“Titanic cost Berlin an estimated 4 million Reichsmarks (roughly equal to $180 million today) making it one of the most expensive films of the 20th Century.”
FOR MORE THAN a century, the RMS Titanic has been the subject of almost interminable fascination. In fact, over the years the story of how the supposedly “unsinkable” ocean liner foundered in the North Atlantic on its maiden voyage has been the focus of no fewer than a dozen feature films. But perhaps the unlikeliest of cinematic portrayals of history’s most notorious maritime disaster came out of Nazi Germany at the height of World War Two.
The 1943 film was the brainchild of Hitler’s own propaganda minister, Joseph Goebbels.
Of course Goebbels’ Titanic featured all the classic elements of the story: the ship putting to sea without enough lifeboats; the skipper, Edward J. Smith, ordering engines to full speed despite the warnings of icebergs; the officers and crew ushering the wealthiest passengers to safety leaving hundreds of steerage-class ticket-holders to perish. It’s all in there.
But the chief Nazi spin-doctor also saw the disaster as fertile ground upon which to fashion a narrative of British greed, hubris and folly.
The villains in the Third Reich’s rendition include everyone from crooked White Star Liner execs and incompetent officers who put thousands in peril by their desire to break speed records to haughty English first-class passengers who cravenly stampede for the lifeboats at the first sign of trouble.
Of course, the heroes and heroines of the film all just happen to be German — not the least of which is the fictional protagonist, a dashing first officer named Petersen who leaps into action when disaster strikes. Backing him up is an assortment of wholesome Volksdeutsche–type passengers who do their utmost during the crisis, while others scurry to save themselves.
Titanic cost Berlin an estimated 4 million Reichsmarks (roughly $180 million today) making it one of the most expensive films of the 20th Century. In fact, the movie’s final bill was proportionally greater than the price tag of the real life ship RMS Titanic, which would cost about $174 million in 2017 currency.
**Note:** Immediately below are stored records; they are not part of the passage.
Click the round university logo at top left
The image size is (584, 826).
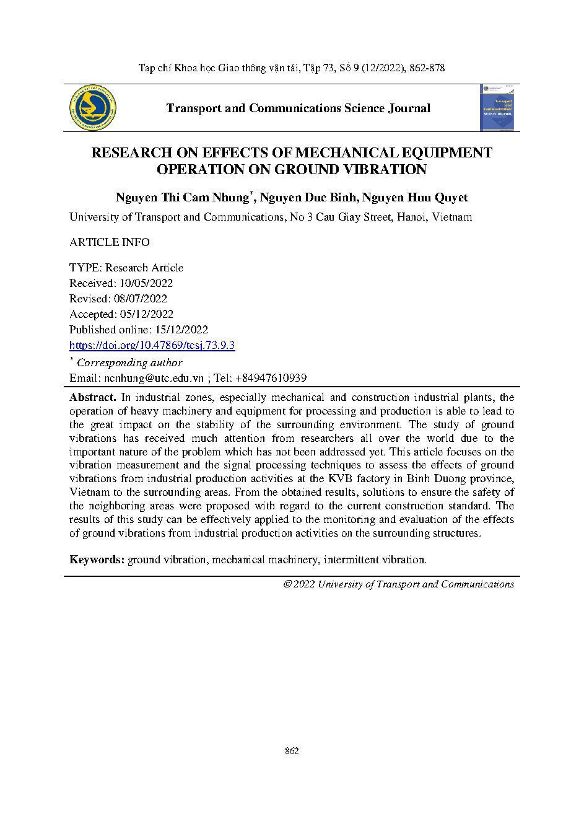(94, 108)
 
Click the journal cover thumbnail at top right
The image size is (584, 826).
(499, 108)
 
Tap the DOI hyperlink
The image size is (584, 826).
(152, 346)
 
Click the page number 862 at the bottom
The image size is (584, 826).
(292, 751)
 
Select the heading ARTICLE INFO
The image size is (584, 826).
(109, 242)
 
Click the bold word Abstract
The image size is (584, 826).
(92, 397)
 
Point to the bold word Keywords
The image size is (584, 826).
(97, 560)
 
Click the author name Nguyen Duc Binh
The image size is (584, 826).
(307, 198)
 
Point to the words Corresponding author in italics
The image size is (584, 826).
(129, 363)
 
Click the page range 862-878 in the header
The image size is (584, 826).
(427, 68)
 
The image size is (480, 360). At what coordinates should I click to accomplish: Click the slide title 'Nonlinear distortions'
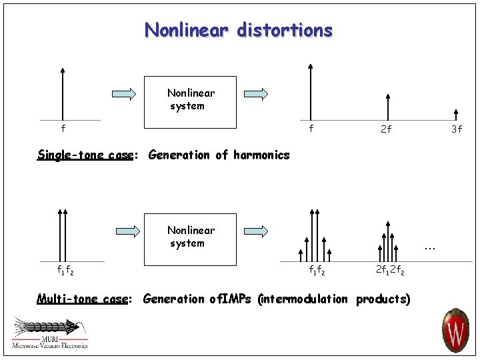tap(239, 30)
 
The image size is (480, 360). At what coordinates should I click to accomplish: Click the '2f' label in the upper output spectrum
tap(385, 129)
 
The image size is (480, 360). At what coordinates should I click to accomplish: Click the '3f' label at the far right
tap(456, 129)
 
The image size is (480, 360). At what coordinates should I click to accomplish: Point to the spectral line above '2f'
tap(386, 107)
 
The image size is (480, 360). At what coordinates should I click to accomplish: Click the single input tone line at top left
tap(63, 93)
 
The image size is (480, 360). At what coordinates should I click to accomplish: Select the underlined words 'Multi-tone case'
tap(81, 299)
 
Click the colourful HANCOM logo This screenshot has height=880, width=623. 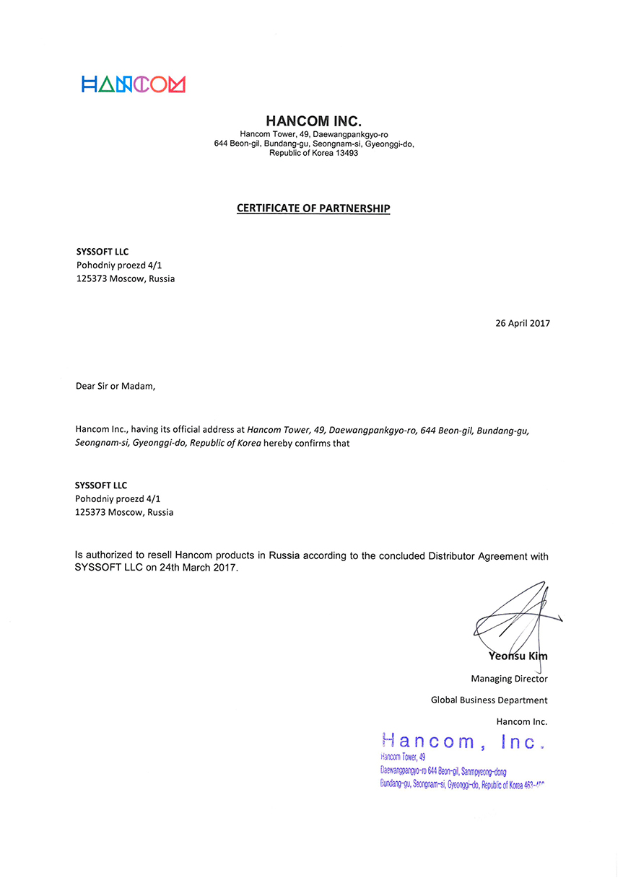point(134,84)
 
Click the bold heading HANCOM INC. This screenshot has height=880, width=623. point(313,121)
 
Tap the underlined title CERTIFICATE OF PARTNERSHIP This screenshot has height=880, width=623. point(313,208)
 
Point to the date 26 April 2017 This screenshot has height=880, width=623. point(523,323)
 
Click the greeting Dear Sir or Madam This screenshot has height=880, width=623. point(116,386)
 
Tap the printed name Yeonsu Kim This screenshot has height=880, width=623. point(518,656)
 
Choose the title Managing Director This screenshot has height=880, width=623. point(509,679)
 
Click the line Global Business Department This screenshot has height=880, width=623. point(489,700)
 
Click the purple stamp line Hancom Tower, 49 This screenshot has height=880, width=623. point(403,757)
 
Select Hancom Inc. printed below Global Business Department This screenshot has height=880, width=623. point(522,721)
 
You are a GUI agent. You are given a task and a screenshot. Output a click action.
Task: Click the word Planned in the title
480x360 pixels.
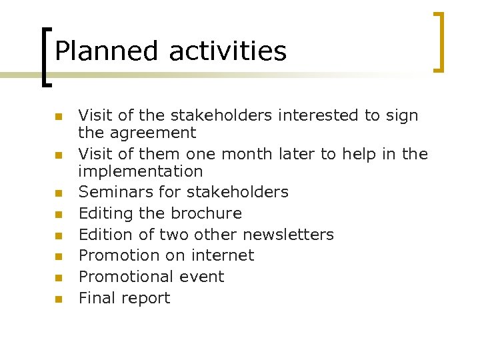point(107,51)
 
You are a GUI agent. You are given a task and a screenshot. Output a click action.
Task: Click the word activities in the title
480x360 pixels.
point(228,51)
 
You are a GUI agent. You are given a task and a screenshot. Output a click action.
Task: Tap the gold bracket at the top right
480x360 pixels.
point(439,41)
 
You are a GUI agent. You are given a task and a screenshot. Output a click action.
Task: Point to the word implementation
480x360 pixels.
point(140,171)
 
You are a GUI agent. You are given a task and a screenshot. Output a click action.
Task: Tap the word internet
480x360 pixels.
point(221,255)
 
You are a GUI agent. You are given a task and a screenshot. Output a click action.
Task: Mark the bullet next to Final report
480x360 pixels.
point(59,299)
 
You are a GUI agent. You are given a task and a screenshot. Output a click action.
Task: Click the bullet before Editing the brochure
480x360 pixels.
point(59,215)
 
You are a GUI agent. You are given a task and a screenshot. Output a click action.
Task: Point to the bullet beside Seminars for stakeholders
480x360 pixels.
point(59,193)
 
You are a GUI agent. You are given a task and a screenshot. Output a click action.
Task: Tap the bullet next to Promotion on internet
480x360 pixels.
point(59,257)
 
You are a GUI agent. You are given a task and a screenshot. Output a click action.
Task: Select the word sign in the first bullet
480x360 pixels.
point(401,116)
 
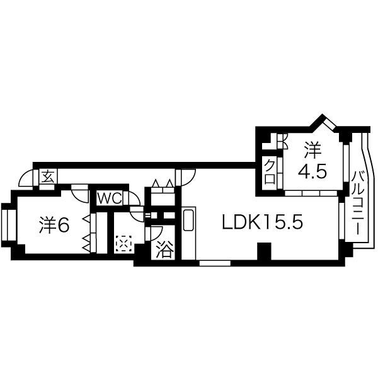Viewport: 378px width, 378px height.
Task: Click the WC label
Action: tap(109, 199)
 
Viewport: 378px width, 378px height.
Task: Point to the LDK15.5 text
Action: tap(262, 222)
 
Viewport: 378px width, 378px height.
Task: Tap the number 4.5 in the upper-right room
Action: tap(312, 172)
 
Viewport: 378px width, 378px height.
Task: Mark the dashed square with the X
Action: tap(123, 243)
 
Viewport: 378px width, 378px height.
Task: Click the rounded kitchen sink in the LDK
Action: tap(188, 220)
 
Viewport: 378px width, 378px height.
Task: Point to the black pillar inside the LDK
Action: tap(264, 251)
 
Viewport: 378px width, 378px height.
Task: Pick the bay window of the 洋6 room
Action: tap(9, 226)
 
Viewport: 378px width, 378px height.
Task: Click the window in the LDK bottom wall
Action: tap(215, 263)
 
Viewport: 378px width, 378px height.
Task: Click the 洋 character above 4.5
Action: tap(312, 150)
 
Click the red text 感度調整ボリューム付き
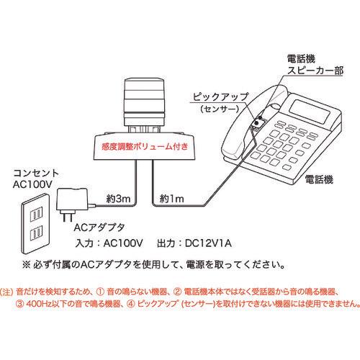click(145, 146)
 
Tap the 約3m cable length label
click(118, 199)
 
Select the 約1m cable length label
click(172, 199)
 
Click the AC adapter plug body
click(72, 200)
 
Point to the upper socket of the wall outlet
click(37, 215)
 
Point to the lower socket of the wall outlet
click(37, 233)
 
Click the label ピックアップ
click(220, 97)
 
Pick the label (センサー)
click(220, 109)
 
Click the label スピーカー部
click(315, 71)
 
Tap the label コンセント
click(36, 174)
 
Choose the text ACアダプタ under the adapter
click(99, 228)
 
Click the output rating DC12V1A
click(208, 243)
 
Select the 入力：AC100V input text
click(109, 243)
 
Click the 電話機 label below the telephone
click(319, 179)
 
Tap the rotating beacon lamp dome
click(145, 102)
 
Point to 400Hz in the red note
click(38, 304)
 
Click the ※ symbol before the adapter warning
click(26, 265)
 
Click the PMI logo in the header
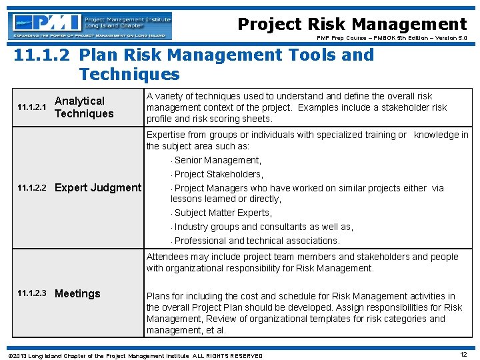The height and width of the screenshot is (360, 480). click(x=91, y=25)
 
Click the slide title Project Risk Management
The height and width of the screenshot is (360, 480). click(x=352, y=25)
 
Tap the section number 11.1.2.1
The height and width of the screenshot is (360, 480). click(x=31, y=107)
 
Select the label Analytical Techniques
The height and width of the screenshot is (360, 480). click(x=84, y=107)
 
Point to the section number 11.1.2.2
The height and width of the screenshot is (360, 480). click(x=31, y=188)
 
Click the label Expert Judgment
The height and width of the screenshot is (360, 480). click(x=98, y=187)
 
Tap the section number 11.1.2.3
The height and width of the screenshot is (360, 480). click(x=31, y=294)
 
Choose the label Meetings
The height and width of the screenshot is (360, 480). click(x=77, y=293)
The movie also featured an all-star cast complete with hundreds of extras, including a number of officers and sailors of the actual Kriegsmarine. It was shot on location in the Baltic port of Gdynia, Poland using one of the largest ocean liners of Weimar Germany as the set: the SS Cap Arcona. Ironically, this stand-in ship was herself lost in the closing days of World War Two after being attacked by Allied warplanes. Tragically, the stricken vessel was carrying 5,000 concentration camp inmates and POWs.
Production of Titanic, which took place in the summer of 1942, was plagued with difficulties, not the least of which was Allied bombing raids on port facilities near the filming locations. And the problems didn’t end there. The German naval officers who acted as the movie’s technical advisors spent much of their time on set romancing the female cast members, something that drove the director, Herbert Selpin, to distraction.
During one heated blowout, the 38-year-old filmmaker launched into tirade blaming the project’s many problems on the military and even the Nazi regime itself. He was subsequently denounced by the movie’s screenwriter and arrested. After refusing to atone to for his outburst, Selpin was later found hanging in his cell by his own suspenders in an apparent suicide. It was widely rumoured in the German film community that Gestapo agents, acting on Goebbels’ personal orders, strangled Selpin and then strung up his corpse. A new director was assigned to the project and the film was completed and ready for release in November, 1943.
Amazingly, the Nazi Titanic would never be seen by German audiences, at least not in wartime. After a premiere in Paris, Berlin suddenly had second thoughts about the film and banned it before it went into general release. Third Reich officials felt the dark visuals of civilians dying by the hundreds in the darkness might upset German audiences, many of whom faced the nightly horrors of Allied bombings. Instead, Nazi filmmakers spent the rest of the war shooting more uplifting tales to rally flagging spirits on the home front.
Titanic would only find mass audiences as a bizarre propaganda artifact of World War Two. The movie was screened as such in the Communist Bloc throughout the 1950s. Later, British filmmakers recycled some of its footage for the landmark 1958 epic A Night To Remember, supposedly the definitive movie on the sinking until James Cameron’s 1997 epic. The Nazi Titanic would reappear in its entirety as a home video release in Germany in 1992 and then as a remastered DVD in 2005.
Ironically, the picture made its biggest splash in 2012 for the 100th anniversary of the actual sinking when the British Film Institute organized a screening in London as part of a larger festival of Titanic movies.